The co-infection of porcine reproductive respiratory syndrome virus (PRRSV) and porcine circovirus type 2 (PCV2) is quite common in clinical settings and no effective treatment to the co-infection is available. In this study, we established the porcine alveolar macrophages (PAM) cells model co-infected with PRRSV/PCV2 with modification in vitro, and investigated the antiviral activity of Matrine on this cell model and further evaluated the effect of Matrine on virus-induced TLR3,4/NF-kappa B/TNF-alpha pathway. The results demonstrated PAM cells inoculated with PRRSV followed by PCV2 2 h later enhanced PRRSV and PCV2 replications. Matrine treatment suppressed both PRRSV and PCV2 infection at 12 h post infection. Furthermore, PRRSV/PCV2 co-infection induced I kappa B alpha degradation and phosphorylation as well as the translocation of NF-kappa B from the cytoplasm to the nucleus indicating that PRRSV/PCV2 co-infection induced NF-kappa B activation.

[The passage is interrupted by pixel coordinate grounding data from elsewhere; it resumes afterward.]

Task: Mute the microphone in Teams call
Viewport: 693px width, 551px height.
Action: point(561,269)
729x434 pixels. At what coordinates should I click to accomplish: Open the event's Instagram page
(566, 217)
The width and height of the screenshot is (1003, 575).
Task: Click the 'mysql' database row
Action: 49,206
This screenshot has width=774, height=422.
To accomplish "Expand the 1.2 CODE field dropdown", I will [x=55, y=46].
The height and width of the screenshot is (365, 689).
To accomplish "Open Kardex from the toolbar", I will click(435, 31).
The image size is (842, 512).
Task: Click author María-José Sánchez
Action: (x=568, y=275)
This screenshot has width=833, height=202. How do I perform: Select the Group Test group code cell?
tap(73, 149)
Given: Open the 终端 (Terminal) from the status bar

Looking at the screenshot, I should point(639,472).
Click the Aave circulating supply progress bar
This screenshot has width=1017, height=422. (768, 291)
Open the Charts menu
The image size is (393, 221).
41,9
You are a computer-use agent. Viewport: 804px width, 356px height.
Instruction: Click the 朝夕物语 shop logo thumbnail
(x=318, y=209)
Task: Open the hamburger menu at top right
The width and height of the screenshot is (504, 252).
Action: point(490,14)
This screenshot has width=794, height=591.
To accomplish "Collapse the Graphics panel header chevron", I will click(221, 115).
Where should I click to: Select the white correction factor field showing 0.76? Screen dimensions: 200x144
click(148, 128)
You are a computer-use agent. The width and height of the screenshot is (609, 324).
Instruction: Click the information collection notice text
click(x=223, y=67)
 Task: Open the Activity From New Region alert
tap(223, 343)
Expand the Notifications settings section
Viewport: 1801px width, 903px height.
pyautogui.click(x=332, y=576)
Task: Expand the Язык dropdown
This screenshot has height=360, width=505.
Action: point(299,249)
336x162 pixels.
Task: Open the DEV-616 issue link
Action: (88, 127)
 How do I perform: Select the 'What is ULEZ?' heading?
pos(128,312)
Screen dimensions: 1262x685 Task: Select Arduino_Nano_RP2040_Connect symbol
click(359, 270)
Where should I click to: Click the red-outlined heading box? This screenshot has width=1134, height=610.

Matrine treatment significantly down-regulated the expression of TLR3, TLR4 and TNF-alpha although it, to some extent, suppressed p-I kappa B alpha expression, suggesting that TLR3,4/NF-kappa B/TNF-alpha pathway play an important role of Matrine in combating PRRSV/PCV2 co-infection. It is concluded that Matrine possesses activity against PRRSV/PCV2 co-infection in vitro and suppression of the TLR3,4/NF-kappa B/TNF-alpha pathway as an important underlying molecular mechanism. These findings warrant Matrine to be further explored for its antiviral activity in clinical settings.